When you are young, you don't have to work too hard to be mean. When you are young and trying to stay in with the crowd, you will do or say most anything to anyone to remain in, to appear strong. By doing so, you make enemies. It is part of the game. Making enemies is part of the collateral damage and carnage of growing up. We tell ourselves it is okay. Eat or be eaten, lash out first or be punked out by all. Making enemies was a part of survival on the concrete jungle. I never stopped to think of the repercussions of behaving meanly toward others. I mean I wasn't even what you would call mean. I was bystander mean. Meaning, I never thwarted others meanness toward others. I stood by and watched it. I stayed quiet to stay in. I saw people's feelings slung around like a rag doll. And I watched in total silence. In all of this, I managed a persona of being called "nice."
In college, I made friends fairly effortlessly. I think because I stayed on the periphery of most relationships I engaged in. I had a few close friends, but I would not say I hung in friendship packs. Early on, freshmen year, I made a particularly good friend from Tennessee. She was much like me, friendly but a bit quiet and slow to get to know. I liked her a lot and became semi-dependent on her to feed my social connections to others. Just as we were building this friendship which I thought was mutual; she suddenly and unexpectedly totally ignored me. I was hurt and bewildered. When we passed one another anywhere on campus and in the dorm, she looked right passed me. If I said anything to her, she totally ignored me. It was obvious that she no longer wanted my friendship and for the first time in my life I was crushed. I was that kid on the playground. Her weapon of choice had been silence. A way of isolating me and ostracizing me from her circle of friends.

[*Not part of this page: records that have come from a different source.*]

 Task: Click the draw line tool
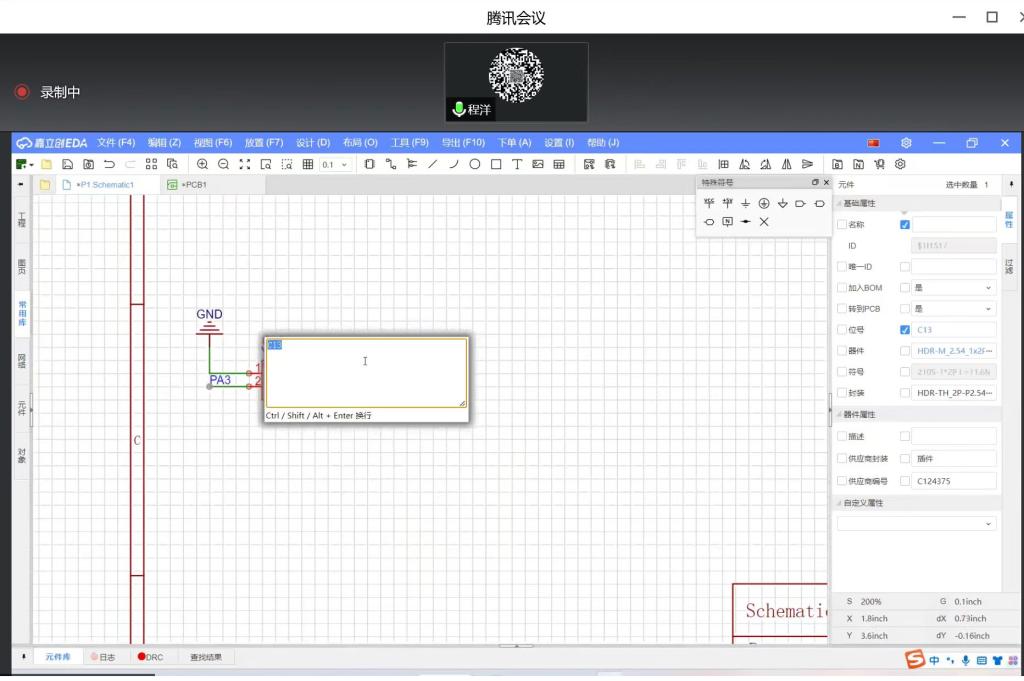click(433, 164)
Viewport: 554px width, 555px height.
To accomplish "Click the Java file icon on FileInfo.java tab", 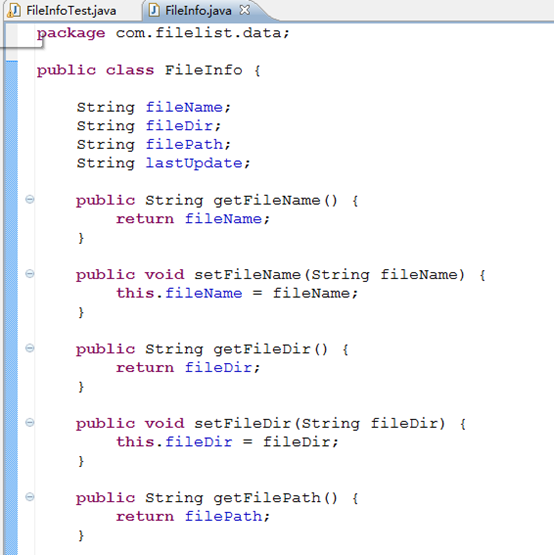I will click(154, 10).
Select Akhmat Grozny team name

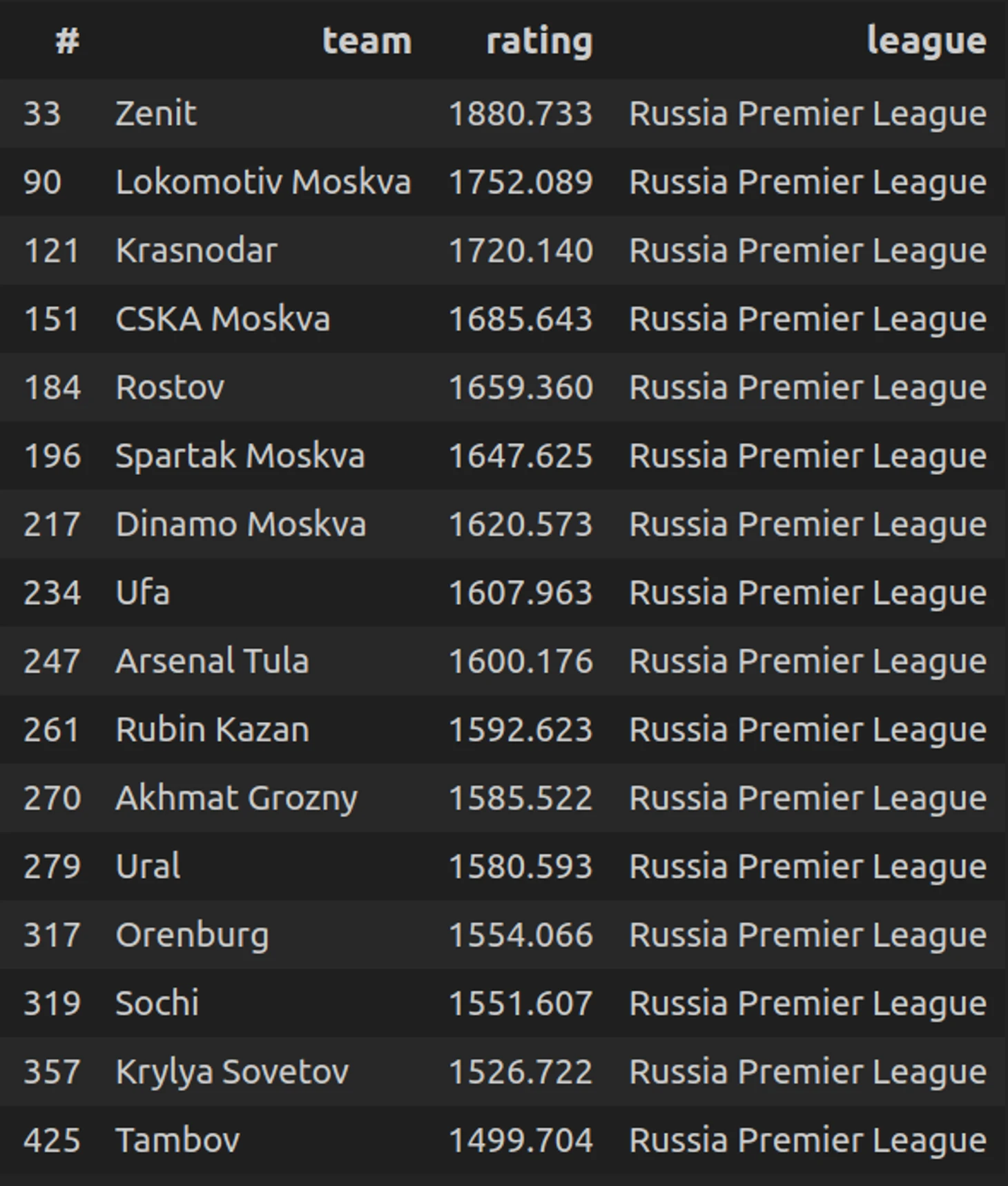click(236, 798)
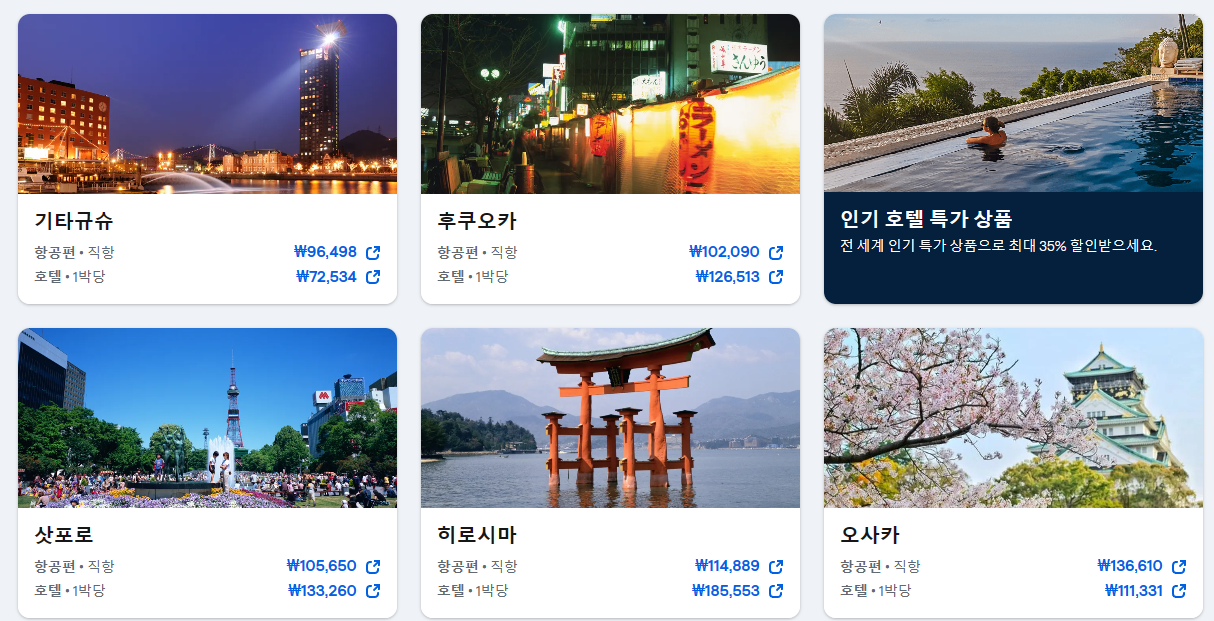Viewport: 1214px width, 621px height.
Task: Open the ₩96,498 기타규슈 flight fare link
Action: 331,252
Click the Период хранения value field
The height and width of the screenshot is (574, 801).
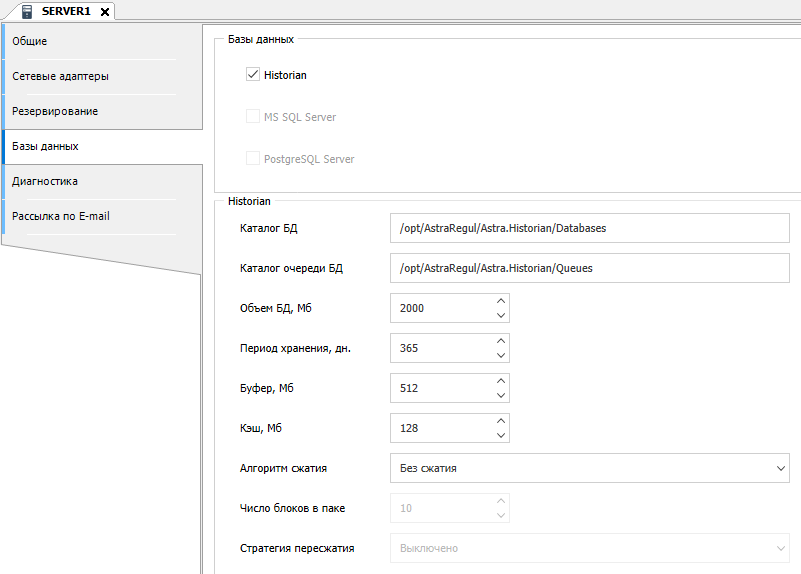tap(440, 348)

I learned later, she had been coerced into this behavior by a more earnest persuasive friend in our circle, my friend's roommate. That jealous friend told her, it is La Detra or me. She chose her roommate.
I carried this hurt with me into my adulthood. And I mean there was hardly a few months that passed that I did not think of that time in my life. It anchored an utter low point in my development. This had happened during a time that adolescent friendships became formative transformations for adulthood. A time that we learn to trust and invest in the chemistry of others.
When I turned 40 this friend found me and she did this. She broke down in tears and she apologized to me. She apologized for her weakness back then. She apologized for her fear. She apologized for her silence. She apologized for standing by. She apologized for being a bystander. What she had done to me and our friendship had never left her either. She had not been mean, she had been weak in order to stay in.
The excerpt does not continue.